#### [Activity 1]
In the post about taking iPads to the 4th grade Science Fair, what did Mrs. Horton's students create after uploading their presentation videos to YouTube?
#### [Activity 2]
Continue the post about bringing iPads to the 4th grade Science Fair from where it stops.

───── Document segment ─────

Technically Invisible

iPads To Go

We’ve been chugging along, using iPads and other mobile devices in the classroom on a regular basis.  Students have been finding ways to demonstrate their learning through the use of these technologies.  Sometimes, they come up with ideas all on their own!

This time, we teamed up with our 4th grade iPad buddies in Mrs. Horton’s room.  They are the other class in the BYOD pilot, and they have been integrating technology in many of their content areas as well.  As part of their Science Fair Projects, Mrs. Horton’s students recorded themselves presenting their scientific research.  Their videos were uploaded to YouTube, and then they created QR codes to display during the Science Fair.

After a de-briefing on how to walk All. The. Way. to the cafeteria, we were off to the 4th Grade Science Fair! Anyone who saw us in the hallway were sure to hear me reminding my students to “Huggy Huggy their iPads”.

When we arrived at the Science Fair, my third graders were able to go from scientist to scientist, and listen to their presentation.

After listening, we used our iPads to scan the scientist’s QR code.   The links to their YouTube videos were then saved into our history, so we could access them later on.

When we arrived back in the classroom, we all talked about the Pros and Cons of bringing our iPads to the Science Fair….


We are able to revisit each presentation later on in the classroom.

We were able to scan QR codes at stations where the scientist had walked away.

We learned that we can walk around the building safely with iPads.

We had the chance to explain the whole process to curious students and adults at the Science Fair.

We were inspired to add QR codes to our upcoming Wax Museum presentations.

───── Information ─────

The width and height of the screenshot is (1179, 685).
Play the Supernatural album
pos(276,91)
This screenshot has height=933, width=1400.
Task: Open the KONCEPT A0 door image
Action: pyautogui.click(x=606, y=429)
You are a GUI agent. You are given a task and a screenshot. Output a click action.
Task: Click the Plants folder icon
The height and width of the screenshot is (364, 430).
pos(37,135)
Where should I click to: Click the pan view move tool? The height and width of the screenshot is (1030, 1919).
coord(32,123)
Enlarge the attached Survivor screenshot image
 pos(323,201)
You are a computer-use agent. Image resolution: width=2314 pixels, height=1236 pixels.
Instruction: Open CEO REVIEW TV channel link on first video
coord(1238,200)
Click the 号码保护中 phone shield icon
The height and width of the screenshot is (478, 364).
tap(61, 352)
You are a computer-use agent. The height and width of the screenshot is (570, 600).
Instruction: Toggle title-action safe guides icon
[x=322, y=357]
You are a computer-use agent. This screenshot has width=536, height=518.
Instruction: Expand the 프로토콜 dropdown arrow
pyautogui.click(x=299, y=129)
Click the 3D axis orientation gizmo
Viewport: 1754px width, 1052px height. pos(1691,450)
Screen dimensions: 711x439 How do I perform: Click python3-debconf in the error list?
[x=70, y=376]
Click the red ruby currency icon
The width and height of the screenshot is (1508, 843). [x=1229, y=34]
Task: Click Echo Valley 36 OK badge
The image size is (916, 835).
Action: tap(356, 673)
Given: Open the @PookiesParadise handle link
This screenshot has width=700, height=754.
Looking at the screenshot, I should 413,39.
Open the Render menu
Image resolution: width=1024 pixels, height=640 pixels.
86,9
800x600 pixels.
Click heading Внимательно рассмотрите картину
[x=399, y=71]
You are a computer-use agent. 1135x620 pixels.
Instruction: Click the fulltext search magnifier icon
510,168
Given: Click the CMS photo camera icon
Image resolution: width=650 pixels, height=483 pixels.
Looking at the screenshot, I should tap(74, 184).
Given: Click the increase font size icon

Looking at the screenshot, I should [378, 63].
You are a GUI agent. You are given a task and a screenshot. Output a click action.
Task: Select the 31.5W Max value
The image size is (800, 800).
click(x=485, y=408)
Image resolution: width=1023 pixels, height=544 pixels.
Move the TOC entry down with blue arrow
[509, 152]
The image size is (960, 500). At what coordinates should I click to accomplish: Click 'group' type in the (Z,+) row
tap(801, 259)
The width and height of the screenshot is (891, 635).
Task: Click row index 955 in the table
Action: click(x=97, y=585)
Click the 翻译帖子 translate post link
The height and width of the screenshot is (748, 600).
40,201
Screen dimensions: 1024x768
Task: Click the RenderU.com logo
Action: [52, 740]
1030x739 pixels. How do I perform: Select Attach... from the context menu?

─────

#### [Response 1]
They created QR codes to display during the Science Fair.

#### [Response 2]
It was SUPER loud in the cafeteria, so having the videos to watch later will help us get those important details we might have missed.


We basically only visited scientists who had QR codes, and missed seeing those in other classes.

Sometimes the scan wouldn’t work, which distracted everyone listening to the scientists’ presentation.

We were sometimes a distraction to students in other classes, who don’t have iPads and were very curious about ours.

We decided that when we add QR codes to our Wax Museum projects, they probably won’t be videos, because they are impossible to hear over the noise of the crowd.


As a 3rd grade teacher, I love attending Science Fair, because I’m able to see my former students.  It was exciting to see how one of my former students used a mobile device in his research. He was able to explore whether chronic ear infections had an effect on the hearing ranges of people of all ages.  Using an app, he tested the hearing ranges of a few dozen people, and came up with some great thinking points.  Bravo!

Are your elementary students carrying their iPads around the building?  How are they being used?  Be sure to share your ideas, too!!